Records excerpted from a collection:
------------

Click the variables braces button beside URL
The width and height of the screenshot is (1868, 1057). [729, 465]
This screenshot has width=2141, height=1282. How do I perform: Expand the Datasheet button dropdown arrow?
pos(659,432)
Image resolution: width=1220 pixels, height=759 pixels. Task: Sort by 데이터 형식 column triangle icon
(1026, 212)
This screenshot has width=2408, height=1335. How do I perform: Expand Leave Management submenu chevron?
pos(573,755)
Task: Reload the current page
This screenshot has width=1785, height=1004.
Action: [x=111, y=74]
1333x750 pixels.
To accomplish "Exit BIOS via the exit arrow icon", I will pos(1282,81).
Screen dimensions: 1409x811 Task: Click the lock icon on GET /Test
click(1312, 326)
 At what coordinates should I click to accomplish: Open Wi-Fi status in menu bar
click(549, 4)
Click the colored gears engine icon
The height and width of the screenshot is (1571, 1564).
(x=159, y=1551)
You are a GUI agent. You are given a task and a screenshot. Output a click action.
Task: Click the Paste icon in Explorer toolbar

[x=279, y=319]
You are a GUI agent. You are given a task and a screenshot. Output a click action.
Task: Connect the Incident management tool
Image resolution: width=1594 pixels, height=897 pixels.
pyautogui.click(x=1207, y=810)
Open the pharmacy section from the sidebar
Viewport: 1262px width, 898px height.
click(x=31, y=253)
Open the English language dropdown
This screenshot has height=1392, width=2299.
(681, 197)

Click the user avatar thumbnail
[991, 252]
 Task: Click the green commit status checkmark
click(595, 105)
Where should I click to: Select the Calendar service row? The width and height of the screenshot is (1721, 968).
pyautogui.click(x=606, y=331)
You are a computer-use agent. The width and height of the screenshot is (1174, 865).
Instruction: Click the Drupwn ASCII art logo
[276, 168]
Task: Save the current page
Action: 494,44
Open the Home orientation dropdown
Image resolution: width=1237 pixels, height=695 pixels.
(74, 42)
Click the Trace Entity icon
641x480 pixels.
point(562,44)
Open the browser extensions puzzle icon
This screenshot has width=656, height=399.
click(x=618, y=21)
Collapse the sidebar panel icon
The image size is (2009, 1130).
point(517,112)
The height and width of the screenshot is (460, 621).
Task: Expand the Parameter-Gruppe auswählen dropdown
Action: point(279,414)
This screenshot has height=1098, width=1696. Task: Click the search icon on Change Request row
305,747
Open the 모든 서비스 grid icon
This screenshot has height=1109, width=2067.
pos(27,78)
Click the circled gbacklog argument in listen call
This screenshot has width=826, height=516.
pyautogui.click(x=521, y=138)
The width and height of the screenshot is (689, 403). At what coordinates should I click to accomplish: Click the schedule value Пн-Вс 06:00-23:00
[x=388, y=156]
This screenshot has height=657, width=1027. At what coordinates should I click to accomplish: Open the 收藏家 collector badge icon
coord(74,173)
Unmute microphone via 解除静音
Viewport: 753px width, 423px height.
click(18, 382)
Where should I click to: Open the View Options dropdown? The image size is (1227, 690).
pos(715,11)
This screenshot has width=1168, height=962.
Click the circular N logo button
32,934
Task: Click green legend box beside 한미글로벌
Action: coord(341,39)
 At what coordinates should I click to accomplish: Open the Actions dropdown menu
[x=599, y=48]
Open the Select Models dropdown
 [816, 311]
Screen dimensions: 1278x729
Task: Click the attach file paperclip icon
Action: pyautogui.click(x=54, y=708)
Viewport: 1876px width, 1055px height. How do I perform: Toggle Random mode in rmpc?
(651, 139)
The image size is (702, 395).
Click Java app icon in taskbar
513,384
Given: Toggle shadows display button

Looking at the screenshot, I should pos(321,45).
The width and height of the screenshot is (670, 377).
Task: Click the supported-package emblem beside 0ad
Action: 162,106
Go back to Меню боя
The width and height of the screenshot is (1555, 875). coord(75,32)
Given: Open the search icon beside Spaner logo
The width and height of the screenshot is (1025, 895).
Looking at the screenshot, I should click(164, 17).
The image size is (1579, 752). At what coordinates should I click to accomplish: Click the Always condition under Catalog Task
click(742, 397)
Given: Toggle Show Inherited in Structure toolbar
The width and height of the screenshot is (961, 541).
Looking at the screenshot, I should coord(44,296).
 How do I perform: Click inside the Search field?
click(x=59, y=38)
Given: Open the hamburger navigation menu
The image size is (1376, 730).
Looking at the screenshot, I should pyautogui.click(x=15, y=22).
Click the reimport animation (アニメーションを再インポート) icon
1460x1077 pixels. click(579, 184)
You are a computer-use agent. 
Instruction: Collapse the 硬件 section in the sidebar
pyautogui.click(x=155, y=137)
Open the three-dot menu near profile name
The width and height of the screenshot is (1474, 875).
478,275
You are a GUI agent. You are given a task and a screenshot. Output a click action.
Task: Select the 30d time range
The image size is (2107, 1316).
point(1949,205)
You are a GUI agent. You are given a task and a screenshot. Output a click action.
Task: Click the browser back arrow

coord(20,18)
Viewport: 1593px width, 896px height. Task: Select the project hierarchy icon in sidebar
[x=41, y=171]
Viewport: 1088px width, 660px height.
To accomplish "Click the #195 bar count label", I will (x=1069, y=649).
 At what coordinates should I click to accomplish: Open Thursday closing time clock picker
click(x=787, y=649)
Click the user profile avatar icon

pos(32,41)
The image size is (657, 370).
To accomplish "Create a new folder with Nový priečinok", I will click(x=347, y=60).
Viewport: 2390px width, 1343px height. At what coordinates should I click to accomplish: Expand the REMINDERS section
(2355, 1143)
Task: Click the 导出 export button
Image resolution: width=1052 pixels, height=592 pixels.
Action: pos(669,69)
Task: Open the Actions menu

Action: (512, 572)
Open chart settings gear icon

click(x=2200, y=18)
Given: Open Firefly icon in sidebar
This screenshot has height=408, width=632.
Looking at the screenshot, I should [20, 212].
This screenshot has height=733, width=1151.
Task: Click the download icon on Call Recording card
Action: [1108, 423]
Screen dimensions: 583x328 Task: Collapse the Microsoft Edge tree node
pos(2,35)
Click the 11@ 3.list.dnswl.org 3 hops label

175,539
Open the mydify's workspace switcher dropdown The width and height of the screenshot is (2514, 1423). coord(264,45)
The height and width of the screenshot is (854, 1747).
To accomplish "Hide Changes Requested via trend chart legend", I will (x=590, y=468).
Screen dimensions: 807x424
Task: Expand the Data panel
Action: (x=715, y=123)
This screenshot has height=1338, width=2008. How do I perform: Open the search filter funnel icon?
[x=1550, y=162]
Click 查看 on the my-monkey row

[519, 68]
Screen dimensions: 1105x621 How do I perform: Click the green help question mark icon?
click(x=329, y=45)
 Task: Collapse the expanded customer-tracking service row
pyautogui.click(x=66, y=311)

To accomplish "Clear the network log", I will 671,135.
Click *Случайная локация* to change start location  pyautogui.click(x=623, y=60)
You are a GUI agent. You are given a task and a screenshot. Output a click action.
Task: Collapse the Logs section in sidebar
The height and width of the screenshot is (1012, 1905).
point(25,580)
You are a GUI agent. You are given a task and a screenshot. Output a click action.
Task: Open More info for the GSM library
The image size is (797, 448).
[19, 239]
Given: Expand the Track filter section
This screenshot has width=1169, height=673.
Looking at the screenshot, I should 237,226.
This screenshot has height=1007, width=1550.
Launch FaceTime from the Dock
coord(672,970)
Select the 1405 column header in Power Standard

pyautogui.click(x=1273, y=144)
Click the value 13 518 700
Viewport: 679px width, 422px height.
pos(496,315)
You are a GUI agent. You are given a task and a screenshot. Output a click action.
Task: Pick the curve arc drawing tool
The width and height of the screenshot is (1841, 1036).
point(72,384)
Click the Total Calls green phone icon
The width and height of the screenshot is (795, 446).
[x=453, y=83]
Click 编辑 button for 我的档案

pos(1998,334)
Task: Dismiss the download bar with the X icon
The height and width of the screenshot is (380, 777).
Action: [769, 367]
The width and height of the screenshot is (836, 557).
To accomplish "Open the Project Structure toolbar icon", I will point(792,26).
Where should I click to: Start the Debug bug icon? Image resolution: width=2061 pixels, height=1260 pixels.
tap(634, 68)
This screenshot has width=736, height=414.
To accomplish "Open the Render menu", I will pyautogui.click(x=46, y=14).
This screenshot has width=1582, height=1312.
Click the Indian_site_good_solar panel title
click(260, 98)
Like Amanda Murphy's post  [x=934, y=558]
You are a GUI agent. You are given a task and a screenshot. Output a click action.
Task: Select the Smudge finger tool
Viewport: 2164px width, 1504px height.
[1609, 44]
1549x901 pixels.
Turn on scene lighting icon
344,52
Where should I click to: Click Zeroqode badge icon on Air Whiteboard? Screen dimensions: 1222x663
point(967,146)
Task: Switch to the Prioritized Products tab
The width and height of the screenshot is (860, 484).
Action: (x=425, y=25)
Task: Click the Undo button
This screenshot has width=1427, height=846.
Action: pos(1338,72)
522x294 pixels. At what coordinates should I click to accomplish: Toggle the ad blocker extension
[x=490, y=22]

------------

▸ What to work on:
Pull every line containing "Structure" out of the data above.

▸ Written response:
Given: Toggle Show Inherited in Structure toolbar
To accomplish "Open the Project Structure toolbar icon", I will point(792,26).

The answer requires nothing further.